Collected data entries
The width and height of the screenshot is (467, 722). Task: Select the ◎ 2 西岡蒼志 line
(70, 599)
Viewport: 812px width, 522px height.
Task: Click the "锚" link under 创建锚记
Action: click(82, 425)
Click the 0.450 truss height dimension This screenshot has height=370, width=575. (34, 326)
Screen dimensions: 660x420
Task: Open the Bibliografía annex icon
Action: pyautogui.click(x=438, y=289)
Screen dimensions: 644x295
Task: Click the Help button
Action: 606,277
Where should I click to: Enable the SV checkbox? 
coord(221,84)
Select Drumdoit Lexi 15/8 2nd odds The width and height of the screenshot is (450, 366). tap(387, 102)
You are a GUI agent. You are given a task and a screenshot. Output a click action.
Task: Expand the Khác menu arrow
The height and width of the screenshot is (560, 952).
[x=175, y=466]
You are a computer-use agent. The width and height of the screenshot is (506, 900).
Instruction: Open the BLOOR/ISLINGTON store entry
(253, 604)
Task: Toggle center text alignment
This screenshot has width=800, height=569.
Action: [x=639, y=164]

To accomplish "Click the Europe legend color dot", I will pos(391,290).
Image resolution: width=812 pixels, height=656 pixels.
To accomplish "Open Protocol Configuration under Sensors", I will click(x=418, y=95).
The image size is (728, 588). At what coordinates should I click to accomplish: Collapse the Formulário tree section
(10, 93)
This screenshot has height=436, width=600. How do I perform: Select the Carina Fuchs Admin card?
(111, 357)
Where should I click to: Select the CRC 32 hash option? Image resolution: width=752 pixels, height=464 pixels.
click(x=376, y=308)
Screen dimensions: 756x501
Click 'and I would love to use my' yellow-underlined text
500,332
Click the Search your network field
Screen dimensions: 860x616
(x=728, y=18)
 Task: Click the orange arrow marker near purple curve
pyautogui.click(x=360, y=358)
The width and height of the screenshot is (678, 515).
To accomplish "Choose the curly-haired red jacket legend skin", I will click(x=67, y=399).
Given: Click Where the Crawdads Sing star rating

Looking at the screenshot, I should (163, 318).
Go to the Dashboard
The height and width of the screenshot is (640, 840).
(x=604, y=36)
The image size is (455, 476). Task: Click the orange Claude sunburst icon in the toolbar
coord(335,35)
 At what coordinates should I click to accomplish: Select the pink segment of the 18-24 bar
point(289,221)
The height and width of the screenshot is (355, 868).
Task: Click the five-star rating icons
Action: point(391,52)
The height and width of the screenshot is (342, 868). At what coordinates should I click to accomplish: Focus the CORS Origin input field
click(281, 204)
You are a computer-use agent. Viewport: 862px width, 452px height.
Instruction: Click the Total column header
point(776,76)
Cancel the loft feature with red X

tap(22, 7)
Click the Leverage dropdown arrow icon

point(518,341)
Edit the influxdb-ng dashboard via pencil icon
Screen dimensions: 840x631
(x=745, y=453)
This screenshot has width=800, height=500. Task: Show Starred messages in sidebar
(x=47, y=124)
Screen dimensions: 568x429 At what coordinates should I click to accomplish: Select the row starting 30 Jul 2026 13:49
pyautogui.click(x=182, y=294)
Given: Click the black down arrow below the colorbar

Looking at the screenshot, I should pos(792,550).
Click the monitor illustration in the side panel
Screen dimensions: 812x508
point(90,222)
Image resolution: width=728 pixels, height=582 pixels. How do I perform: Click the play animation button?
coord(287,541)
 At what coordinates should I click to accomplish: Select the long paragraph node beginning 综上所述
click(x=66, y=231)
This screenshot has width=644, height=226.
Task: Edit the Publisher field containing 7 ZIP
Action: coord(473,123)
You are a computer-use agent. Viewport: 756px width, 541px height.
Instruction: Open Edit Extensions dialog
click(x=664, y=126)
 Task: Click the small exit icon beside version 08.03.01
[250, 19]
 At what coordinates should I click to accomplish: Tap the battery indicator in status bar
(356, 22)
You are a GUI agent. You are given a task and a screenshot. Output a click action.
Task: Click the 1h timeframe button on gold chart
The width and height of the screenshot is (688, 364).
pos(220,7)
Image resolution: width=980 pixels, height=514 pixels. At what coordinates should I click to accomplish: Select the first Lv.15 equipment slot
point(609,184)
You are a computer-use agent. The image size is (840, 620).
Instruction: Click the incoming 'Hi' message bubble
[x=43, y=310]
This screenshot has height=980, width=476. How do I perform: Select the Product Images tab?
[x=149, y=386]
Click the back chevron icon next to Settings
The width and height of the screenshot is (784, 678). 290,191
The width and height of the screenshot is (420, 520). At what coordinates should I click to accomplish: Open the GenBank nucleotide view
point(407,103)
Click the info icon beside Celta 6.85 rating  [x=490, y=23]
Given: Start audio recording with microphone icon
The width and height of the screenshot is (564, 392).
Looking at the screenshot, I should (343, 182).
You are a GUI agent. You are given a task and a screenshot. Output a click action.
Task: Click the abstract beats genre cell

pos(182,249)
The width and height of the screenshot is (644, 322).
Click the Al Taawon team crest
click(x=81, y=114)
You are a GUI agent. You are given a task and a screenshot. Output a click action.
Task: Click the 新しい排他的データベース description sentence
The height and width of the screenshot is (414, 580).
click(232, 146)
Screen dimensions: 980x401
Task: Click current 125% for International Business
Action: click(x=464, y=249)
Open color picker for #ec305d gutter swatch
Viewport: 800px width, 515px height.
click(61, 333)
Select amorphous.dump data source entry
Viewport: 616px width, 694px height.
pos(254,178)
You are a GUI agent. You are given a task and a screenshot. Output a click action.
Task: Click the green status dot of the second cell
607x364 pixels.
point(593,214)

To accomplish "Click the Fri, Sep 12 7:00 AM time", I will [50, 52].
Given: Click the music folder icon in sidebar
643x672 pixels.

### Exercise directions
From the first line to the last, set down every record exactly as written above.

### Written solution
The width and height of the screenshot is (467, 722). Task: Select the ◎ 2 西岡蒼志 line
(70, 599)
Viewport: 812px width, 522px height.
Task: Click the "锚" link under 创建锚记
Action: click(82, 425)
Click the 0.450 truss height dimension This screenshot has height=370, width=575. (34, 326)
Screen dimensions: 660x420
Task: Open the Bibliografía annex icon
Action: pyautogui.click(x=438, y=289)
Screen dimensions: 644x295
Task: Click the Help button
Action: 606,277
Where should I click to: Enable the SV checkbox? 
coord(221,84)
Select Drumdoit Lexi 15/8 2nd odds The width and height of the screenshot is (450, 366). tap(387, 102)
You are a GUI agent. You are given a task and a screenshot. Output a click action.
Task: Expand the Khác menu arrow
The height and width of the screenshot is (560, 952).
[x=175, y=466]
You are a computer-use agent. The width and height of the screenshot is (506, 900).
Instruction: Open the BLOOR/ISLINGTON store entry
(253, 604)
Task: Toggle center text alignment
This screenshot has width=800, height=569.
Action: [x=639, y=164]

To accomplish "Click the Europe legend color dot", I will pos(391,290).
Image resolution: width=812 pixels, height=656 pixels.
To accomplish "Open Protocol Configuration under Sensors", I will click(x=418, y=95).
The image size is (728, 588). At what coordinates should I click to accomplish: Collapse the Formulário tree section
(10, 93)
This screenshot has height=436, width=600. How do I perform: Select the Carina Fuchs Admin card?
(111, 357)
Where should I click to: Select the CRC 32 hash option? Image resolution: width=752 pixels, height=464 pixels.
click(x=376, y=308)
Screen dimensions: 756x501
Click 'and I would love to use my' yellow-underlined text
500,332
Click the Search your network field
Screen dimensions: 860x616
(x=728, y=18)
 Task: Click the orange arrow marker near purple curve
pyautogui.click(x=360, y=358)
The width and height of the screenshot is (678, 515).
To accomplish "Choose the curly-haired red jacket legend skin", I will click(x=67, y=399).
Given: Click Where the Crawdads Sing star rating

Looking at the screenshot, I should (163, 318).
Go to the Dashboard
The height and width of the screenshot is (640, 840).
(x=604, y=36)
The image size is (455, 476). Task: Click the orange Claude sunburst icon in the toolbar
coord(335,35)
 At what coordinates should I click to accomplish: Select the pink segment of the 18-24 bar
point(289,221)
The height and width of the screenshot is (355, 868).
Task: Click the five-star rating icons
Action: point(391,52)
The height and width of the screenshot is (342, 868). At what coordinates should I click to accomplish: Focus the CORS Origin input field
click(281, 204)
You are a computer-use agent. Viewport: 862px width, 452px height.
Instruction: Click the Total column header
point(776,76)
Cancel the loft feature with red X

tap(22, 7)
Click the Leverage dropdown arrow icon

point(518,341)
Edit the influxdb-ng dashboard via pencil icon
Screen dimensions: 840x631
(x=745, y=453)
This screenshot has width=800, height=500. Task: Show Starred messages in sidebar
(x=47, y=124)
Screen dimensions: 568x429 At what coordinates should I click to accomplish: Select the row starting 30 Jul 2026 13:49
pyautogui.click(x=182, y=294)
Given: Click the black down arrow below the colorbar

Looking at the screenshot, I should pos(792,550).
Click the monitor illustration in the side panel
Screen dimensions: 812x508
point(90,222)
Image resolution: width=728 pixels, height=582 pixels. How do I perform: Click the play animation button?
coord(287,541)
 At what coordinates should I click to accomplish: Select the long paragraph node beginning 综上所述
click(x=66, y=231)
This screenshot has width=644, height=226.
Task: Edit the Publisher field containing 7 ZIP
Action: coord(473,123)
You are a computer-use agent. Viewport: 756px width, 541px height.
Instruction: Open Edit Extensions dialog
click(x=664, y=126)
 Task: Click the small exit icon beside version 08.03.01
[250, 19]
 At what coordinates should I click to accomplish: Tap the battery indicator in status bar
(356, 22)
You are a GUI agent. You are given a task and a screenshot. Output a click action.
Task: Click the 1h timeframe button on gold chart
The width and height of the screenshot is (688, 364).
pos(220,7)
Image resolution: width=980 pixels, height=514 pixels. At what coordinates should I click to accomplish: Select the first Lv.15 equipment slot
point(609,184)
You are a computer-use agent. The image size is (840, 620).
Instruction: Click the incoming 'Hi' message bubble
[x=43, y=310]
This screenshot has height=980, width=476. How do I perform: Select the Product Images tab?
[x=149, y=386]
Click the back chevron icon next to Settings
The width and height of the screenshot is (784, 678). 290,191
The width and height of the screenshot is (420, 520). At what coordinates should I click to accomplish: Open the GenBank nucleotide view
point(407,103)
Click the info icon beside Celta 6.85 rating  [x=490, y=23]
Given: Start audio recording with microphone icon
The width and height of the screenshot is (564, 392).
Looking at the screenshot, I should (343, 182).
You are a GUI agent. You are given a task and a screenshot. Output a click action.
Task: Click the abstract beats genre cell

pos(182,249)
The width and height of the screenshot is (644, 322).
Click the Al Taawon team crest
click(x=81, y=114)
You are a GUI agent. You are given a task and a screenshot. Output a click action.
Task: Click the 新しい排他的データベース description sentence
The height and width of the screenshot is (414, 580).
click(232, 146)
Screen dimensions: 980x401
Task: Click current 125% for International Business
Action: click(x=464, y=249)
Open color picker for #ec305d gutter swatch
Viewport: 800px width, 515px height.
click(61, 333)
Select amorphous.dump data source entry
Viewport: 616px width, 694px height.
pos(254,178)
You are a GUI agent. You are given a task and a screenshot. Output a click action.
Task: Click the green status dot of the second cell
607x364 pixels.
point(593,214)

To accomplish "Click the Fri, Sep 12 7:00 AM time", I will [50, 52].
Given: Click the music folder icon in sidebar
643x672 pixels.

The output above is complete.